Of course, the dynamic of the dollar store book channel generally leads to a ”oh, that sounds interesting” selection criteria, as one rarely runs across titles that were on one’s “wishlist”. I had never heard of William T. Vollmann, despite his having written a dozen or so books, but his Riding Toward Everywhere was sitting there, and looked like an interesting memoir, and so I picked it up.
I suppose that had I known more of Vollmann, I would have been in a better state for plowing into this ... I have since discovered that many of his titles (based in various places around the world, he is certainly an “adventurous” author) are presented as “dreams”, and that is very much the feel here. Although certainly in “memoir” territory, this telling lacks much of the place/time context cues that one would typically expect, rather being a rambling digression on the author’s hobby of riding freight trains. I say “hobby” as he evidently has no need of “riding the rails” as a latter-day hobo, he and his (equally middle-class) traveling companions fly, bus, and even pay for their train transport on their ways to and from their freight adventures, so this seems to be some “mash-up” of one man’s model railroad and another’s RV’ing, bringing some sort of enrichment into their lives.

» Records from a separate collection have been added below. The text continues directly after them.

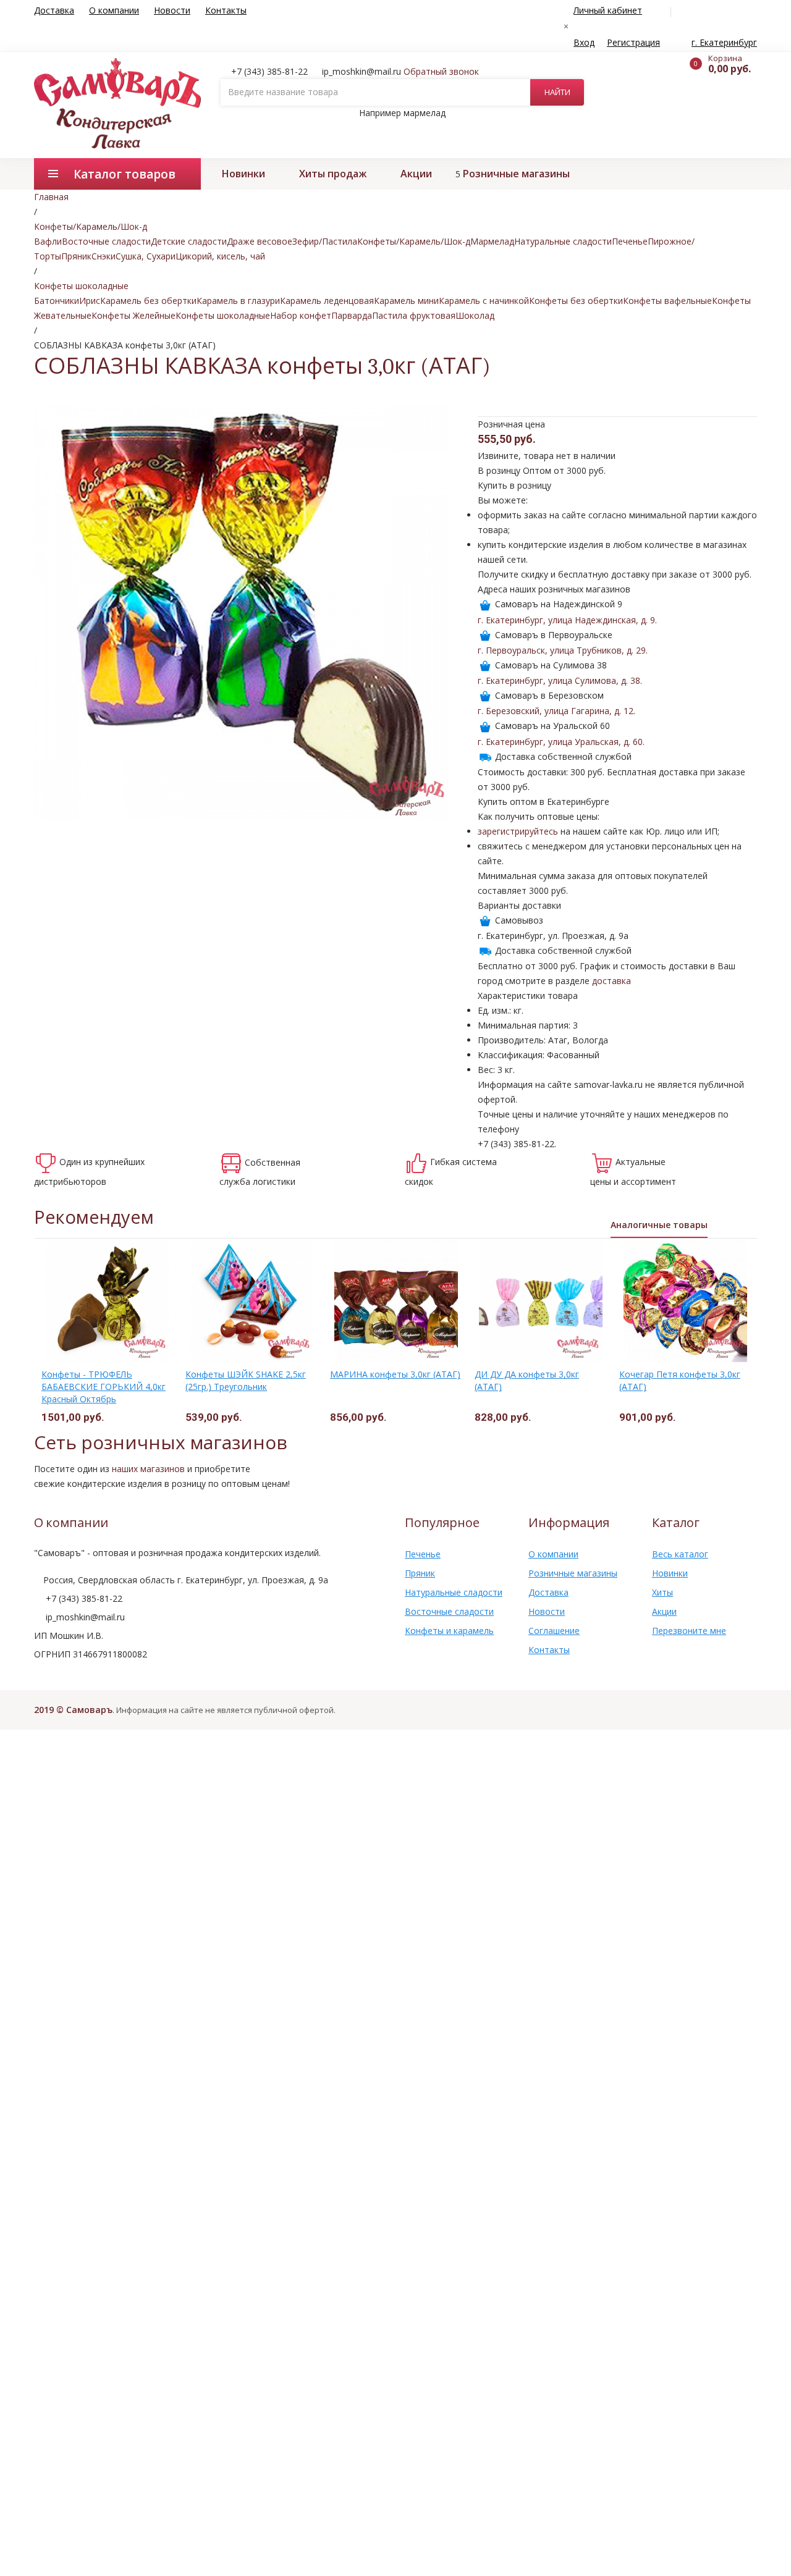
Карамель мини (406, 300)
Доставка (54, 10)
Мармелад (492, 241)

Part of the attraction appears to be in the literary heritage of the “traveling life”, as he frequently quotes Jack London, Kerouac, Hemingway, Twain, Thomas Wolfe, and others whose experiences Vollmann appears to be trying to, in some degree, recapture. Although, again, this is no linear narrative, no history of his experiences, just a tumble of images from the rails, and the environment of those who still ride them. The thought occurred to me at a couple of points, that Riding Toward Everywhere was almost more of a poem (although without any pretense of formal structuring) than other form, unless of course, this is what constitutes the “dreams” of his several titles that bear that designation. Here's one passage where this was particularly notable:
Another notable thing of this book is that it is about two thirds text and one third photos, although not set out to illustrate the text as one might expect. Despite the fact that people and places from the book appear in the pictures (and so certainly could have been interspersed with the copy), they all come in a block at the end, with a brief identifying section (with what would have been “captions” had they actually appeared with the images). Why is it like this? Who knows, perhaps to further the nonlinear aspects, as recognizing the images from the descriptions well after the reading part is done. All in all, this is an intriguing book, and the caveats of the author’s purpose for being there are only a slightly distracting undercurrent (for me, at least ... I was on some levels wanting to know more about his life when he “went back to his real world” to put this into some sort of context beyond the bits dropped of foreign travel or family concerns). If it is a “dream” of riding the rails, it’s an enjoyable one to indulge in for a time.I wandered the hot and narrow brick alley-canyons, my gaze defeated by gratings; then came windows all nacreous like husks of sea-things, every pane different, and there was the smell of garbage. Was this all there was to being anywhere? In the alley where someone had written on the brickwork I HATE MY LIFE, there came a view of the elevated tracks, and upon them a string of dark brownish-grey BNSF gainer cars. The cars did not move.
How does a book like Riding Toward Everywhere (first edition hardcover) end up at the dollar store? Well, my first thought is that, like several other “finds” covered here, this falls between standard categories, and might not have “found its audience” and so gone out of print. However, this might not be the case on this, as it's available in a slightly later paperback edition, and Amazon still has copies of the hardcover at full price (although “like new” used copies are in their system for as little as 27¢, plus shipping). So, maybe (as has appeared to have been the case previously), I was “just lucky” to hit a dump of that book in that dollar store on that day. This certainly is a hard call as far as a recommendation goes, however, being firmly in the “your mileage may vary” territory. If a dream-like portrait of a middle-aged, middle-class man indulging in his passion “for the rails” in a current time frame sounds like it would appeal to you, by all means, seek this out, but I imagine that this isn't the sort of thing that would appeal to all-and-sundry, although I found it a pleasant enough read.